> _Task input_
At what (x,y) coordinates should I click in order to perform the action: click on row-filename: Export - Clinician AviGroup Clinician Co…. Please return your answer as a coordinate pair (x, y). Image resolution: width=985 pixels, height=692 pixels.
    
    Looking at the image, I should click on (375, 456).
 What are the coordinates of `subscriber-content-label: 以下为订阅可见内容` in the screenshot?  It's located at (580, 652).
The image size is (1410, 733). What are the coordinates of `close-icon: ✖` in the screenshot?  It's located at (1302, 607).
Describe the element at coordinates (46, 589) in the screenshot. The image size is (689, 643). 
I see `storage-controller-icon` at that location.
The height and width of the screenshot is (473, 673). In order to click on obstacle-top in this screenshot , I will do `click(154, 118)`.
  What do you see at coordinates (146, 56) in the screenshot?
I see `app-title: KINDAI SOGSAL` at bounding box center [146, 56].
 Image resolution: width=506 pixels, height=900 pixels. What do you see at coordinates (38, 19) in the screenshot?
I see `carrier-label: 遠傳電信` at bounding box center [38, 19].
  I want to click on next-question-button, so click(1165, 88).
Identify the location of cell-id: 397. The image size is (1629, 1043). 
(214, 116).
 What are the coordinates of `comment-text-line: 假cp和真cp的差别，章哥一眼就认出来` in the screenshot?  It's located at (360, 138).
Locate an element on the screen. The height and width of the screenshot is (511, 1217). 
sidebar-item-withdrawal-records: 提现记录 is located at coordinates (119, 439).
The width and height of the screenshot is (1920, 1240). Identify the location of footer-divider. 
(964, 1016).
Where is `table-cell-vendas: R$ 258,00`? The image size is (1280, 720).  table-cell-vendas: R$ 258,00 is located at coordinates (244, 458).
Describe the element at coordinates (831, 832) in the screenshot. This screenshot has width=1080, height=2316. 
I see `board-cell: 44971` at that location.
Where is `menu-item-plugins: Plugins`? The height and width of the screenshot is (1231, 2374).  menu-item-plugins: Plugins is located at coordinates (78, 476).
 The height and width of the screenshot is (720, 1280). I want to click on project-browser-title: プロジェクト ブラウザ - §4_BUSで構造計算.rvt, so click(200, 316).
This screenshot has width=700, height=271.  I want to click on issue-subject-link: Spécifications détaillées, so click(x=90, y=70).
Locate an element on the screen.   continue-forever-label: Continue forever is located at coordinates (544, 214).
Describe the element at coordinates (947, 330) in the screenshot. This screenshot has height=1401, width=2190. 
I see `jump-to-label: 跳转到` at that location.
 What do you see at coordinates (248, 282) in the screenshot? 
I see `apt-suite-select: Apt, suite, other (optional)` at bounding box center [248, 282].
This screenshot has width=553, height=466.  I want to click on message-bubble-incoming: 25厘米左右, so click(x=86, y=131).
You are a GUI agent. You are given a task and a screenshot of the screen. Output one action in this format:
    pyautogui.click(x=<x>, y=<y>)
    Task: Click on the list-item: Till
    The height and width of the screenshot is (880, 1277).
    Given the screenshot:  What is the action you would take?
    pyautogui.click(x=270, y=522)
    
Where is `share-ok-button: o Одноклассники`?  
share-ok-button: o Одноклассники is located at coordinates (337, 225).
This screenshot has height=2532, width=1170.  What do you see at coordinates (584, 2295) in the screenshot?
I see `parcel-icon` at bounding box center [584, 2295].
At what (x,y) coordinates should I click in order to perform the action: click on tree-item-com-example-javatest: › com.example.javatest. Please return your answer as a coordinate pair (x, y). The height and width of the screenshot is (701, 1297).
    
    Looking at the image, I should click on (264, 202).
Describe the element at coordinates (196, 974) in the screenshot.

> _Aim of the exercise_
Retype every one of the lines above exactly, from the first to the last.

> _Task output_
At what (x,y) coordinates should I click in order to perform the action: click on row-filename: Export - Clinician AviGroup Clinician Co…. Please return your answer as a coordinate pair (x, y). Image resolution: width=985 pixels, height=692 pixels.
    
    Looking at the image, I should click on (375, 456).
 What are the coordinates of `subscriber-content-label: 以下为订阅可见内容` in the screenshot?  It's located at (580, 652).
The image size is (1410, 733). What are the coordinates of `close-icon: ✖` in the screenshot?  It's located at (1302, 607).
Describe the element at coordinates (46, 589) in the screenshot. The image size is (689, 643). 
I see `storage-controller-icon` at that location.
The height and width of the screenshot is (473, 673). In order to click on obstacle-top in this screenshot , I will do `click(154, 118)`.
  What do you see at coordinates (146, 56) in the screenshot?
I see `app-title: KINDAI SOGSAL` at bounding box center [146, 56].
 Image resolution: width=506 pixels, height=900 pixels. What do you see at coordinates (38, 19) in the screenshot?
I see `carrier-label: 遠傳電信` at bounding box center [38, 19].
  I want to click on next-question-button, so click(1165, 88).
Identify the location of cell-id: 397. The image size is (1629, 1043). 
(214, 116).
 What are the coordinates of `comment-text-line: 假cp和真cp的差别，章哥一眼就认出来` in the screenshot?  It's located at (360, 138).
Locate an element on the screen. The height and width of the screenshot is (511, 1217). 
sidebar-item-withdrawal-records: 提现记录 is located at coordinates (119, 439).
The width and height of the screenshot is (1920, 1240). Identify the location of footer-divider. 
(964, 1016).
Where is `table-cell-vendas: R$ 258,00`? The image size is (1280, 720).  table-cell-vendas: R$ 258,00 is located at coordinates (244, 458).
Describe the element at coordinates (831, 832) in the screenshot. This screenshot has width=1080, height=2316. 
I see `board-cell: 44971` at that location.
Where is `menu-item-plugins: Plugins`? The height and width of the screenshot is (1231, 2374).  menu-item-plugins: Plugins is located at coordinates (78, 476).
 The height and width of the screenshot is (720, 1280). I want to click on project-browser-title: プロジェクト ブラウザ - §4_BUSで構造計算.rvt, so click(200, 316).
This screenshot has width=700, height=271.  I want to click on issue-subject-link: Spécifications détaillées, so click(x=90, y=70).
Locate an element on the screen.   continue-forever-label: Continue forever is located at coordinates (544, 214).
Describe the element at coordinates (947, 330) in the screenshot. This screenshot has height=1401, width=2190. 
I see `jump-to-label: 跳转到` at that location.
 What do you see at coordinates (248, 282) in the screenshot? 
I see `apt-suite-select: Apt, suite, other (optional)` at bounding box center [248, 282].
This screenshot has width=553, height=466.  I want to click on message-bubble-incoming: 25厘米左右, so click(x=86, y=131).
You are a GUI agent. You are given a task and a screenshot of the screen. Output one action in this format:
    pyautogui.click(x=<x>, y=<y>)
    Task: Click on the list-item: Till
    The height and width of the screenshot is (880, 1277).
    Given the screenshot:  What is the action you would take?
    pyautogui.click(x=270, y=522)
    
Where is `share-ok-button: o Одноклассники`?  
share-ok-button: o Одноклассники is located at coordinates (337, 225).
This screenshot has height=2532, width=1170.  What do you see at coordinates (584, 2295) in the screenshot?
I see `parcel-icon` at bounding box center [584, 2295].
At what (x,y) coordinates should I click in order to perform the action: click on tree-item-com-example-javatest: › com.example.javatest. Please return your answer as a coordinate pair (x, y). The height and width of the screenshot is (701, 1297).
    
    Looking at the image, I should click on (264, 202).
Describe the element at coordinates (196, 974) in the screenshot.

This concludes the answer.